Jones, the White House adviser, took pains to point out that the documents describe a period from January 2004 to December 2009, mostly during the administration of President George W. Bush.

“That was before President Obama announced a new strategy with a substantial increase in resources for Afghanistan, and increased focus on al-Qaida and Taliban safe havens in Pakistan, precisely because of the grave situation that had developed over several years,” Jones said.

A different U.S. official said the Obama administration had already told Pakistani and Afghan officials what to expect from the document release, in order to head off some of the more embarrassing revelations.

Another U.S. official said it may take days to comb through all the documents to see what they mean to the U.S. war effort and determine their potential damage to national security. That official added that the U.S. isn’t certain who leaked the documents.

Another official said teams of analysts started examining the documents the moment they were disclosed online.

All three officials spoke on condition of anonymity to comment on the release of classified material.

U.S. government agencies have been bracing for the release of thousands more classified documents since the leak of a classified helicopter cockpit video of a 2007 firefight in Baghdad. That leak was blamed on a U.S. Army intelligence analyst working in Iraq.

Spc. Bradley Manning, 22, of Potomac, Md., was arrested in Iraq and charged earlier this month with multiple counts of mishandling and leaking classified data, after a former hacker turned him in. Manning had bragged to the hacker,

Adrian Lamo, that he had downloaded 260,000 classified or sensitive State Department cables and transmitted them by computer to the website Wikileaks.org.

Lamo turned Manning in to U.S. authorities, saying he could not live with the thought that those released documents might get someone killed.

{Agencies/Matzav.com Newscenter}


6 COMMENTS

  1. Why don’t the owners of this website get charged with treason for aiding and abetting the enemy? A country where every man can do what he sees fit is bound to crumble!

  2. #2:
    Your observation can be easily answered by the following:
    It’s the First Ammendment to the U.S. Constitution that guarantees,(amongst other inalienable rights), the freedom of the press.
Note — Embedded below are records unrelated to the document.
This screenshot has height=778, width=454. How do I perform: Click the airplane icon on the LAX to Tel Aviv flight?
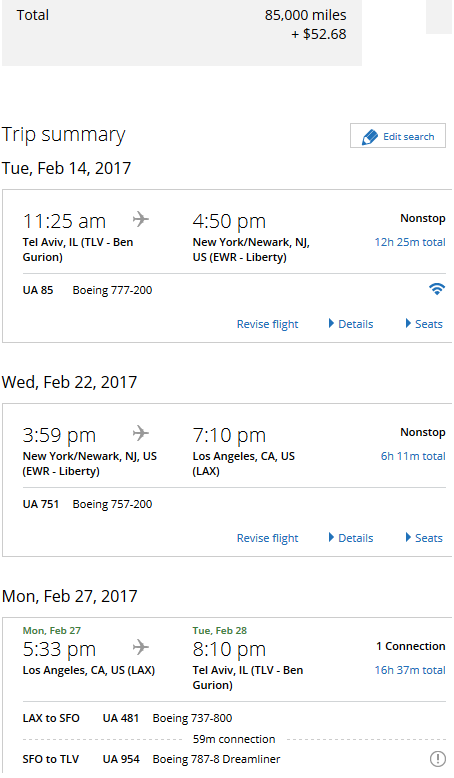[141, 647]
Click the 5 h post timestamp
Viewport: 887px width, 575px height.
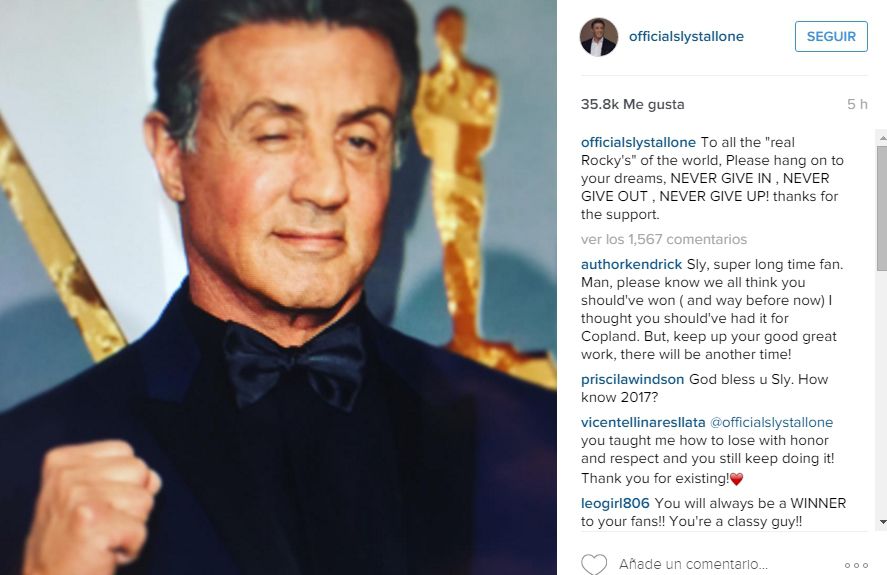(x=857, y=104)
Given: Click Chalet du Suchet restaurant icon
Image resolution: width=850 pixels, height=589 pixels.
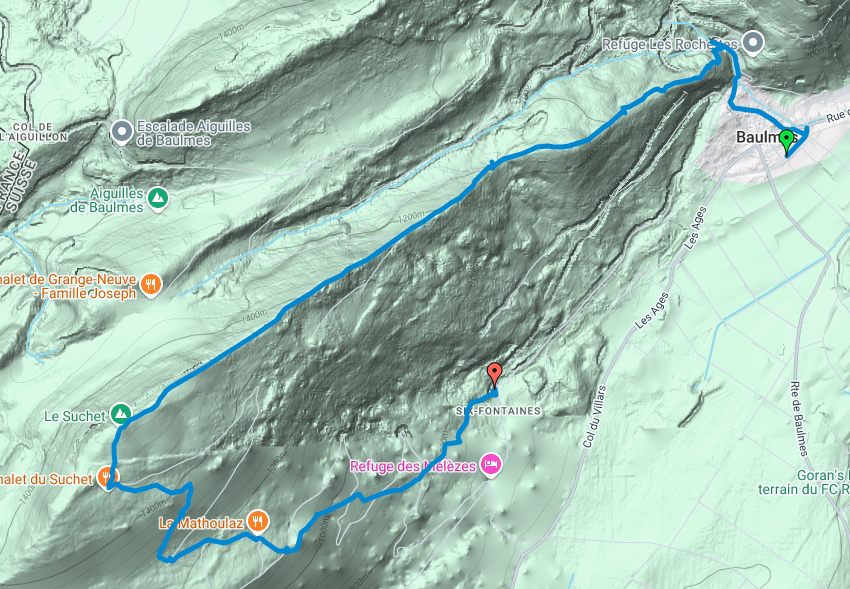Looking at the screenshot, I should point(108,478).
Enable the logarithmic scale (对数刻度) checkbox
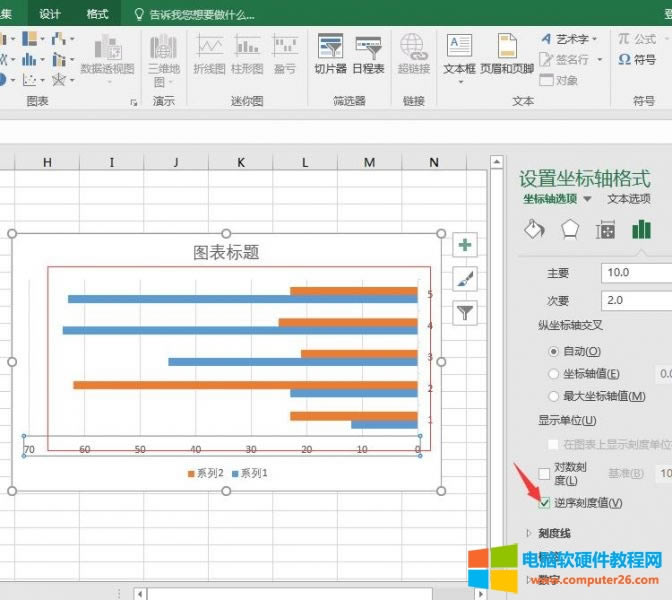Screen dimensions: 672x600 pos(545,473)
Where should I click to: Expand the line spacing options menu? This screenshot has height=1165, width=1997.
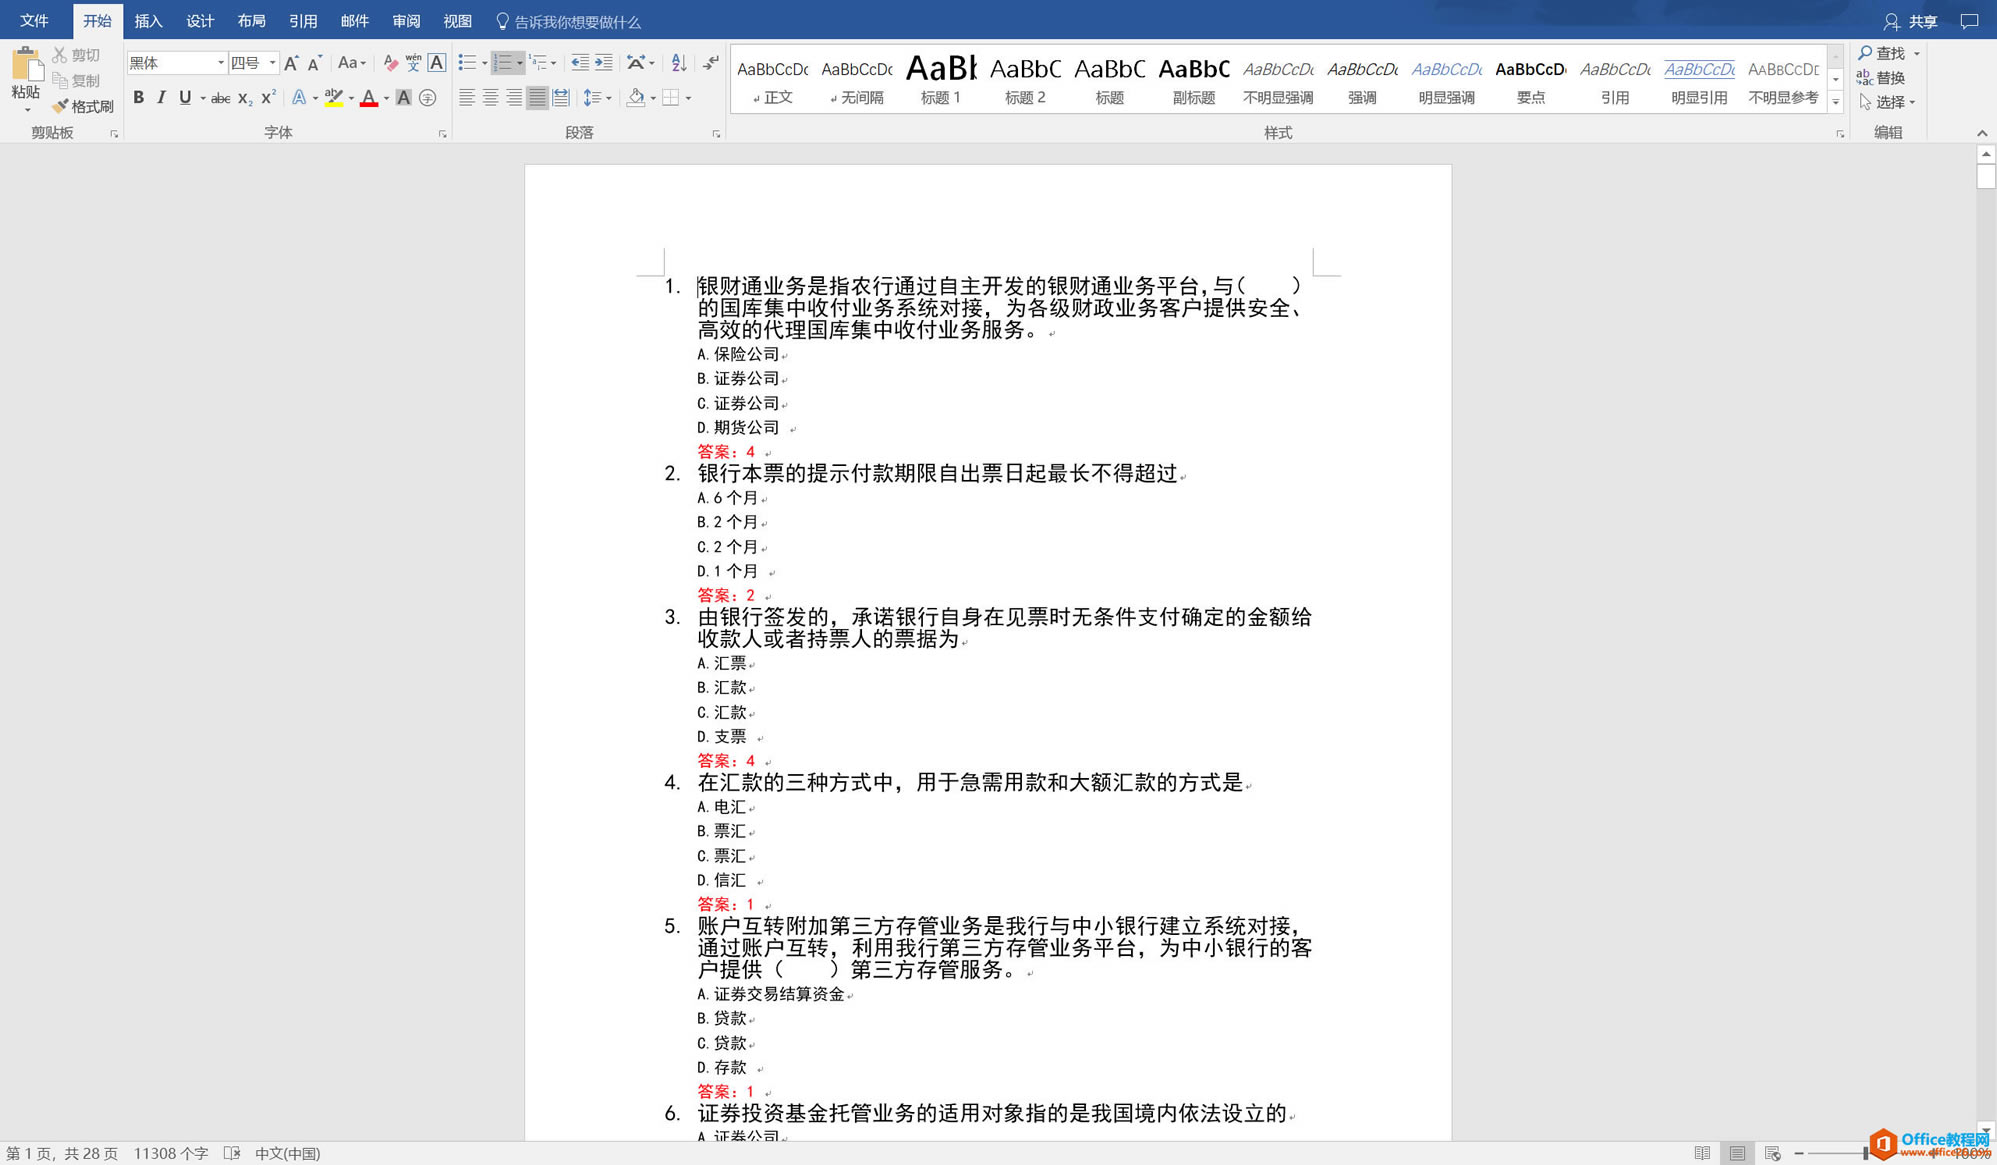coord(605,98)
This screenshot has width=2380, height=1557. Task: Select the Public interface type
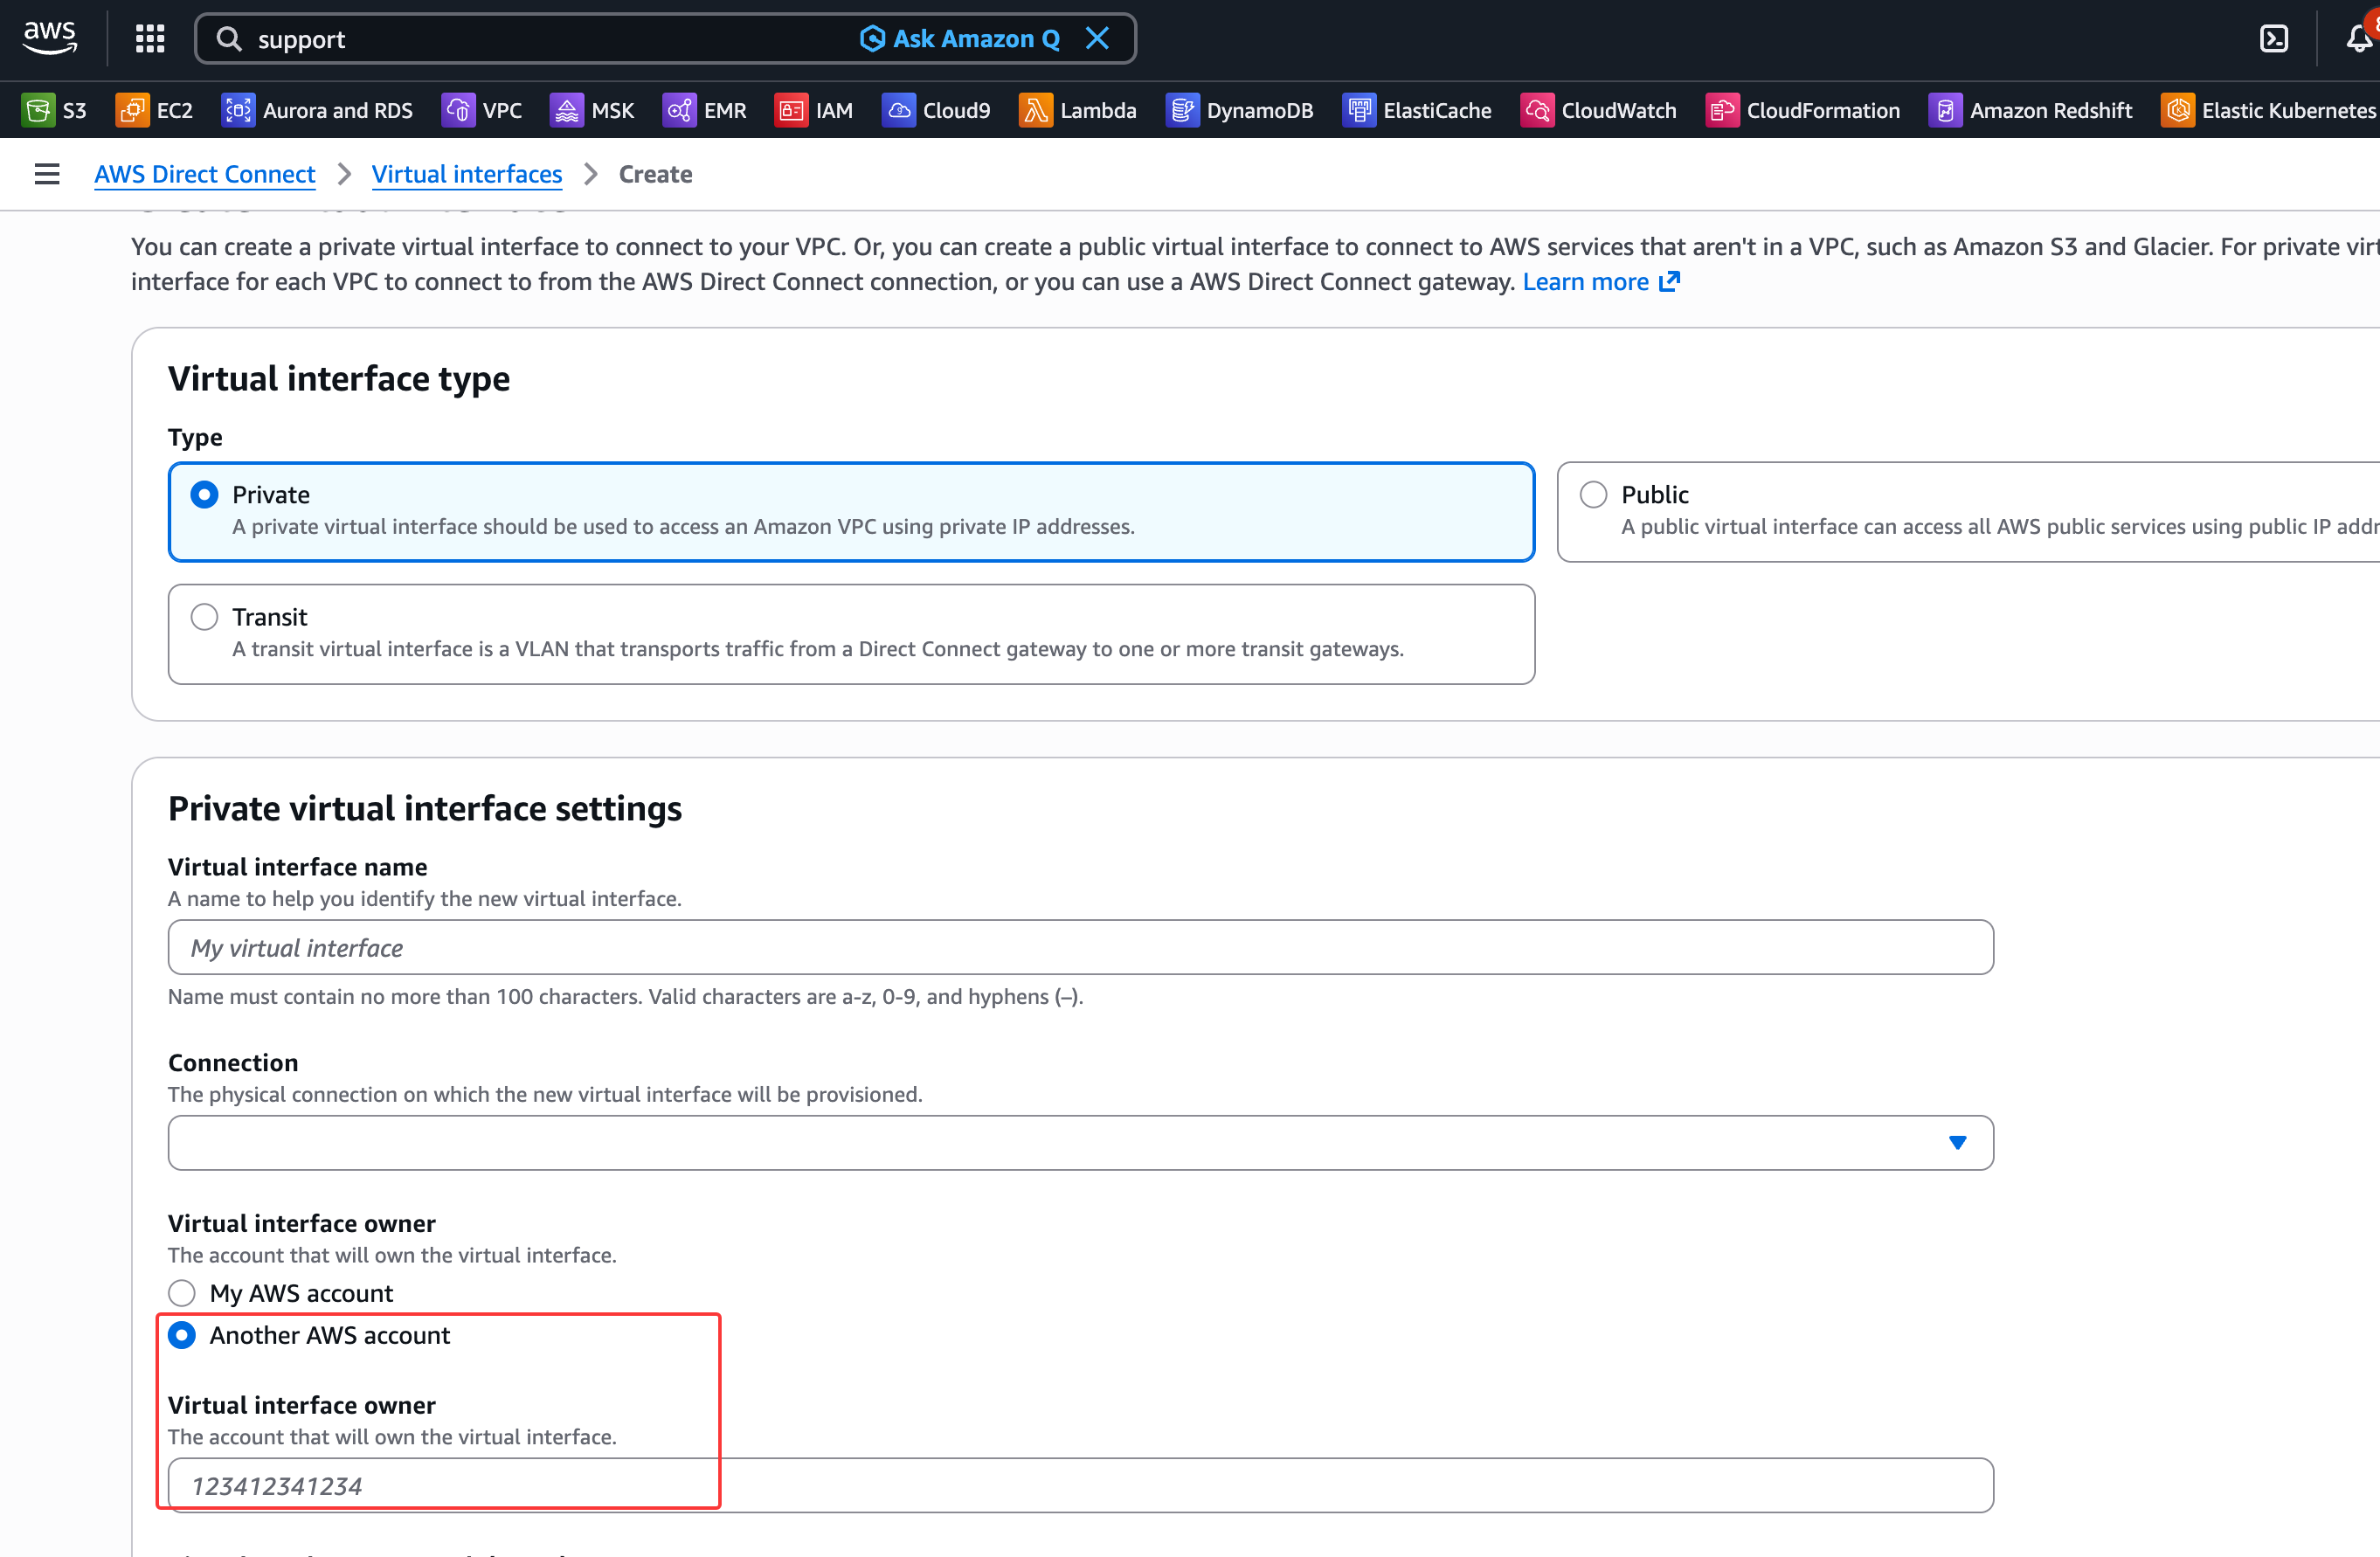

Furthermore it doesn’t at all seem as though Matzav wrote this story;but rather culled it from news sources,most of which,(if not all),are clearly cited. (I’m only going into such detail because the comment you made makes rather strong accusations).

  3. Aaron the Leftist and his partner curb your over-zealousness a.k.a I need healthcare,

    The public doesn’t need to know the secrets of our armies, especially our enemies. This is done to smear and distort and destroy the US.

    Curb your over zealousness, why don’t we get all your personal secrets in the name of the freedom of the press. It’s liberal insanity to reveal the secrets of warfare necessary to protect us against our worst enemies.

  4. tzoorba:
    Although your logic is so flawed that it borders on being comic, (specifically,one is personal the other,public; and are totally seperate).The right for you to say whatever strikes your fancy is,of course,also inalienable; -regardless of whether it makes sense.
    The story merely says the military made mistakes; -how does that help our enemies?! and your lowering yourself to name-calling,(which btw couldn’t possibly be further from the truth),simply illustrates and highlights your overreactionary tendencies.